16. The method of claim 11, further comprising: buffering the
plurality of instructions using a second instruction buffer.
17. The method of claim 16, further comprising: selectively
propagating the at least the second portion of the plurality of
instructions selected from one of an output of the second
instruction buffer and the plurality of instructions.
18. A method to process instructions, comprising: fetching a first
strand, wherein the first strand comprises instructions from a
first process; fetching a second strand, wherein the second strand
comprises instructions from a second process; and selectively
switching from the first strand to the second strand dependent on
whether an instruction refetch for the second strand has
occurred.
19. The method of claim 18, wherein the selectively switching is
further dependent on whether the second strand is alive and the
second strand is not resource stalled.
20. The method of claim 18, wherein the selectively switching is
further dependent on whether an instruction buffer for the first
strand is empty.
21. The method of claim 18, wherein the selectively switching is
further dependent on whether a resource stall for the first strand
has occurred.
22. The method of claim 18, wherein the selectively switching is
further dependent on whether a front end stall for the first strand
has occurred.
23. The method of claim 18, wherein the selectively switching is
further dependent on whether the first strand is parked.
24. The method of claim 18, wherein the selectively switching is
further dependent on whether the first strand is in a wait
state.
25. The method of claim 18, wherein the selectively switching is
further dependent on whether an instruction refetch for the first
strand has occurred.
26. The method of claim 18, wherein the selectively switching is
further dependent on whether the second strand is alive.

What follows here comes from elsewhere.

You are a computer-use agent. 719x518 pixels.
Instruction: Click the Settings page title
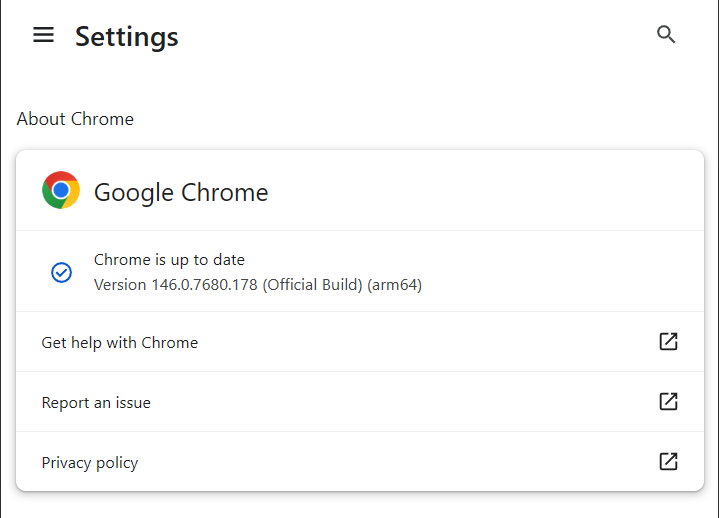[x=127, y=37]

27. The method of claim 18, wherein the selectively switching is
further dependent on whether a value of a counter has reached a
particular count.
28. An apparatus, comprising: means for propagating at least a
first portion of a plurality of instructions; means for propagating
at least a second portion of the plurality of instructions; means
for buffering the at least a first portion of the plurality of
instructions, wherein the means for buffering outputs a buffered
first portion of the plurality of instructions; means for buffering
the at least a second portion of the plurality of instructions,
wherein the means for buffering outputs a buffered second portion
of the plurality of instructions; and means for selectively
propagating an instruction selected from one of the at least a
first portion of the plurality of instructions, the at least a
second portion of the plurality of instructions, the buffered first
portion of the plurality of instructions, and the buffered second
portion of the plurality of instructions.
Description
BACKGROUND OF INVENTION
[0001] As shown in FIG. 1, a computer (24) includes a processor
(26), memory (28), a storage device (30), and numerous other
elements and functionalities found in computers. The computer (24)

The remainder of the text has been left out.